The missing values in the numerical attributes is replaced with the median value of the attribute

In the catagorical attributes, the values will be replaced with the most frequent


Let's not forget to get the labels:

In [86]:
y_train = train_data["Survived"]

We are now ready to train a classifier. 

## TO-DO 2.1.2: Use Support a Classifier (SVC, KNN, RandomForest etc.) 
 - Use 3 different Classifier (using sklearn library)
 - Train the selected classifer using "train_data" and "y_train" labels to classify/predict "Survived Passanger" for TEST DATA (test_data) 
 - Use cross-validation method to get avarage accuracy for the dataset 
   (example: 
             from sklearn.model_selection import cross_val_score
             clf1_scores = cross_val_score(clf1, X_train, y_train, cv=10)
             clf1_scores.mean() 
             
 - Show the best prediction accuracy 


In [122]:
from sklearn.ensemble import RandomForestClassifier
from sklearn.svm import SVC
from sklearn.neighbors import KNeighborsClassifier
# 2.1.2 - Classifier 1
Classifier_1 = RandomForestClassifier().fit(X_train, y_train)
clf1_scores = cross_val_score(Classifier_1, X_train, y_train, cv=10)
print(clf1_scores.mean())



# 2.1.2 - Classifier 2

Classifier_2 = SVC().fit(X_train, y_train)

# 2.1.2 - Classifier 3

Classifier_3 = KNeighborsClassifier().fit(X_train, y_train)

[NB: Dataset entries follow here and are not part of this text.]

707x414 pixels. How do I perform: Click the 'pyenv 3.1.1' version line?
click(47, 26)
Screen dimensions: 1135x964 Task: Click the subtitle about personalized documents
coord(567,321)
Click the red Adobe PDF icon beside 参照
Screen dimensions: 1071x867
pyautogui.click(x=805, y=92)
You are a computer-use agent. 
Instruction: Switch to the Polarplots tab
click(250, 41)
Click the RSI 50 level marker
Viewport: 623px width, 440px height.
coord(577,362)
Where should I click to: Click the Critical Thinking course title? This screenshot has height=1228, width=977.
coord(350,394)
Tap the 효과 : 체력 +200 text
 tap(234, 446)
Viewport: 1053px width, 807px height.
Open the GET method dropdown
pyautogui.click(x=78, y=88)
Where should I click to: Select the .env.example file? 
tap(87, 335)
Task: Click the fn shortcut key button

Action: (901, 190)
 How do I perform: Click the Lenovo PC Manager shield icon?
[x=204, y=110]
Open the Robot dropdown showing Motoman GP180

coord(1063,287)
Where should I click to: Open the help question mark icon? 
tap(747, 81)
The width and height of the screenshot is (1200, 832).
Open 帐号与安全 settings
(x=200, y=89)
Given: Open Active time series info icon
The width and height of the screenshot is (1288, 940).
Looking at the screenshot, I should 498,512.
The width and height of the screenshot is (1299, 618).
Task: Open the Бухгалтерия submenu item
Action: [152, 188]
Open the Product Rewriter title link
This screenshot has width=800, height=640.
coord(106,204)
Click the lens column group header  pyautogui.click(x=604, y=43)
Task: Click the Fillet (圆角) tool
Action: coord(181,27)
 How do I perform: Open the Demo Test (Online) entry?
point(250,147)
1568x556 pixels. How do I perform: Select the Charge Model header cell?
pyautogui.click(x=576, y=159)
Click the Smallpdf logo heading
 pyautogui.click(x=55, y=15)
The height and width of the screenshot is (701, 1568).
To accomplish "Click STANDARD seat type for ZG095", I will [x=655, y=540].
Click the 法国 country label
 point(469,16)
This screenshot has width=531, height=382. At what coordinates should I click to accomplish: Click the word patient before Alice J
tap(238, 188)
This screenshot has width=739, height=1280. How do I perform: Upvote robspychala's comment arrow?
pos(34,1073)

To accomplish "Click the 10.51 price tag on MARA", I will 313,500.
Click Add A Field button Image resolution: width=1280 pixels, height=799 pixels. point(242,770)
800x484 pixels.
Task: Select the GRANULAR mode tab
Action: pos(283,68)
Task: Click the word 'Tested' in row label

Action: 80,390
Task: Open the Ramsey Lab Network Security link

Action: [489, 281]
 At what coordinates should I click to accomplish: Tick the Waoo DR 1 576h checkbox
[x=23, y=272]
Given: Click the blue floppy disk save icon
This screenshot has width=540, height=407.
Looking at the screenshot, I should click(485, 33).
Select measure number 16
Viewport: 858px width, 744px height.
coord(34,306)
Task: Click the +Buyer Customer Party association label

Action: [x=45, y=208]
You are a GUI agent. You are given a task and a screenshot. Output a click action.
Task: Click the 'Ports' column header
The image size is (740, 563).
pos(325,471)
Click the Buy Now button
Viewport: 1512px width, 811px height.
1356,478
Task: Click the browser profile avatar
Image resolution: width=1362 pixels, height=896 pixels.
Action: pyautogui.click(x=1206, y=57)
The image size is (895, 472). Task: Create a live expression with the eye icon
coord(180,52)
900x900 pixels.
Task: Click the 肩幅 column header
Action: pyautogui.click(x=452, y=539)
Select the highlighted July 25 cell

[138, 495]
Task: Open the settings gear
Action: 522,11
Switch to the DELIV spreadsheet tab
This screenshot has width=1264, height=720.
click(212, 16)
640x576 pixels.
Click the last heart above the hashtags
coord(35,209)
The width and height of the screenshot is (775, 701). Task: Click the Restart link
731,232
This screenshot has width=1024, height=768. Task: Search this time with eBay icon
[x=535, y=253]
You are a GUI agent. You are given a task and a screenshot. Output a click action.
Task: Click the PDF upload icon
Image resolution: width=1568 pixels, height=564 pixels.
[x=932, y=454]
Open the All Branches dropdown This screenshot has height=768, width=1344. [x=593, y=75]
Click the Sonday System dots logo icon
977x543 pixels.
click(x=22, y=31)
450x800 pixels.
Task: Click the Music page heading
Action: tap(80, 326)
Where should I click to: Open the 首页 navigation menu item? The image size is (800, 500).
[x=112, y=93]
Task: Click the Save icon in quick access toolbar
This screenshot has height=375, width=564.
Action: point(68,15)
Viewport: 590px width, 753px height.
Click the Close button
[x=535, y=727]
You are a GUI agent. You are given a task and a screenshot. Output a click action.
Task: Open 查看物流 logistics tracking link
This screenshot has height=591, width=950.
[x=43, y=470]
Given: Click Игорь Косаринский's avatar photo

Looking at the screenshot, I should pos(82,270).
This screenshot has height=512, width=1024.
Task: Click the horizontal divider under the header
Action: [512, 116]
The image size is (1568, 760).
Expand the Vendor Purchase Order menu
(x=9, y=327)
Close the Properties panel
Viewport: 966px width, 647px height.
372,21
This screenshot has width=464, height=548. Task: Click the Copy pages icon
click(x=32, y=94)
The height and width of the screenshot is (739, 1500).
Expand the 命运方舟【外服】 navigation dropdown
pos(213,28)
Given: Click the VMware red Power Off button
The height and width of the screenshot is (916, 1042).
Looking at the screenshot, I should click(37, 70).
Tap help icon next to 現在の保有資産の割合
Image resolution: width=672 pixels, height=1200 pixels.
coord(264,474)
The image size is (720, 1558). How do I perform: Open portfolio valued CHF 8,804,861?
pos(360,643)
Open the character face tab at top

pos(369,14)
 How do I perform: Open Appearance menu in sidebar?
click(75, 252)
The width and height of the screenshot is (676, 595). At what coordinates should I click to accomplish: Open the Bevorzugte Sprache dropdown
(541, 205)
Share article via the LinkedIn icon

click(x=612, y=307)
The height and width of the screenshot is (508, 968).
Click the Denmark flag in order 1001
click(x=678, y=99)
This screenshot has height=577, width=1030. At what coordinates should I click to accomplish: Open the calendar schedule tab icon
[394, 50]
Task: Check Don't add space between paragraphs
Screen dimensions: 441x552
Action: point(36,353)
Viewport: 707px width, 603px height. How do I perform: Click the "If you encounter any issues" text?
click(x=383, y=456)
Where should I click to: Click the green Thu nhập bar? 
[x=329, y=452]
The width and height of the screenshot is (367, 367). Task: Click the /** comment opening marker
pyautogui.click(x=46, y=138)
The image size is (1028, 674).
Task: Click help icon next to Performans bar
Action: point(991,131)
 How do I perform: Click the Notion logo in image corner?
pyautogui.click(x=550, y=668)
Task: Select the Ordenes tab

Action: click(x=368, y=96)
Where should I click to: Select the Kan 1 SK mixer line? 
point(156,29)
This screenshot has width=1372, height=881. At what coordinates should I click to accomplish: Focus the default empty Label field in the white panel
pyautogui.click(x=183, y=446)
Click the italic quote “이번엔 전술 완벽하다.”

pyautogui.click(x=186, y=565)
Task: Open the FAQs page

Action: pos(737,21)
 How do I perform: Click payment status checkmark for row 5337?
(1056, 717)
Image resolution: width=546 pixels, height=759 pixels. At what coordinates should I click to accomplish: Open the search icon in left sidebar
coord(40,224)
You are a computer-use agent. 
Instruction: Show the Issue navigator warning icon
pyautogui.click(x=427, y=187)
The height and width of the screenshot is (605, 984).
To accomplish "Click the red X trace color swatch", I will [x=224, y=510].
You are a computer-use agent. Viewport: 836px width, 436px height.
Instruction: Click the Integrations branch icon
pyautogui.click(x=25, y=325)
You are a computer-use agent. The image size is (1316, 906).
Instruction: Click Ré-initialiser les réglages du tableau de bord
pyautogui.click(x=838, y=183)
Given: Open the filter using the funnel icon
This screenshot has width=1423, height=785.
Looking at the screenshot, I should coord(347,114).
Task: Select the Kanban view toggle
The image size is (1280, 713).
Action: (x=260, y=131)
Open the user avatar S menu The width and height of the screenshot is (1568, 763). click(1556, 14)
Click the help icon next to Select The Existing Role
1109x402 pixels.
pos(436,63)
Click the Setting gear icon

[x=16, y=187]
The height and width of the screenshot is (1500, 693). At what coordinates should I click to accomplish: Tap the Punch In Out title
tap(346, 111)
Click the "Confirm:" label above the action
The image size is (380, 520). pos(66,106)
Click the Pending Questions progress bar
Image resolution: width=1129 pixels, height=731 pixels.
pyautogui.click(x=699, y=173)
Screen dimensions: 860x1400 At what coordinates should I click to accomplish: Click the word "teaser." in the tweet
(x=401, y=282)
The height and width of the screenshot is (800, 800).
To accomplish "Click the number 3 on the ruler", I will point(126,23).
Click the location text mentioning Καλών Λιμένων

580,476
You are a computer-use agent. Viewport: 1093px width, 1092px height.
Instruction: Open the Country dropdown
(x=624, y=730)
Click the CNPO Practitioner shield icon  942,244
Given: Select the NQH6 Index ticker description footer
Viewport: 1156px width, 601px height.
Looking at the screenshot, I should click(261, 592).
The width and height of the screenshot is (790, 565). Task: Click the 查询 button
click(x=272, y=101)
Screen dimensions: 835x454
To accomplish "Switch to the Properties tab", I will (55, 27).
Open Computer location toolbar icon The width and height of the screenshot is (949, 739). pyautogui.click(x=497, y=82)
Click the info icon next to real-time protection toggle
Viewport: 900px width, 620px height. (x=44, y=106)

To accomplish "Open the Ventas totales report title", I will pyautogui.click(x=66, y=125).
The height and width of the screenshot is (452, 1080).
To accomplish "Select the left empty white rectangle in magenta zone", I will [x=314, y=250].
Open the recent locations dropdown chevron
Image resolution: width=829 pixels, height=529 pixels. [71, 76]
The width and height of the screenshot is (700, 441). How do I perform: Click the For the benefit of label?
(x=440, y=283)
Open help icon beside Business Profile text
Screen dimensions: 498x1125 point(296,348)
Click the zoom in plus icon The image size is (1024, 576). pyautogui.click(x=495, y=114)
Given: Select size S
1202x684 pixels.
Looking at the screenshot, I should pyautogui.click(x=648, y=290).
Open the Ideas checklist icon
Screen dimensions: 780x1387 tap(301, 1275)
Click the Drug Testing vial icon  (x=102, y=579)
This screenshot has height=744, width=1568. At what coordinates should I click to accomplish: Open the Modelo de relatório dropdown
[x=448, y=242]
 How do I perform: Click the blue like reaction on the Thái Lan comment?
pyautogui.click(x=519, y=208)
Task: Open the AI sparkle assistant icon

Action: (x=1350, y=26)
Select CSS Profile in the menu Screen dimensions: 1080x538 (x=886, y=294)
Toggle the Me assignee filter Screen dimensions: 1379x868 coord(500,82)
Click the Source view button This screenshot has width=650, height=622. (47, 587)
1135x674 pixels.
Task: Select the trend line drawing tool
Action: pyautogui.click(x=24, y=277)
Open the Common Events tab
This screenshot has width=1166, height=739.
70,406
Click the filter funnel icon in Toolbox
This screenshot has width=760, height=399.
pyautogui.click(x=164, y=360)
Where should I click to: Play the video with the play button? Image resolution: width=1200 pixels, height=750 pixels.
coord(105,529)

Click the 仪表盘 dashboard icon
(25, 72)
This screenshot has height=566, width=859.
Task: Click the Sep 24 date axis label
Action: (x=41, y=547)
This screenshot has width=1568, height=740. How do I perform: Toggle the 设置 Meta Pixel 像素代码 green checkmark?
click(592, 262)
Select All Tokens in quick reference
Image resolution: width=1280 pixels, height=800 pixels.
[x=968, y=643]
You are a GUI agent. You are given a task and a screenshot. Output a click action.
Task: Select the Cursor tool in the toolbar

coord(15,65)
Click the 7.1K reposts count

# 2.1.2 - Write your the BEST Accuracy



0.8048064918851436


In [117]:
test_d = preprocess_pipeline.fit_transform(test_data)


In [118]:
predictions1 = Classifier_1.predict(test_d)
predictions2 = Classifier_2.predict(test_d)
predictions3 = Classifier_3.predict(test_d)

In [120]:
from sklearn.model_selection import cross_val_score
      clf1_scores = cross_val_score(Classifier_3, X_train, y_train, cv=10)
      clf1_scores.mean()

IndentationError: unexpected indent (665243588.py, line 2)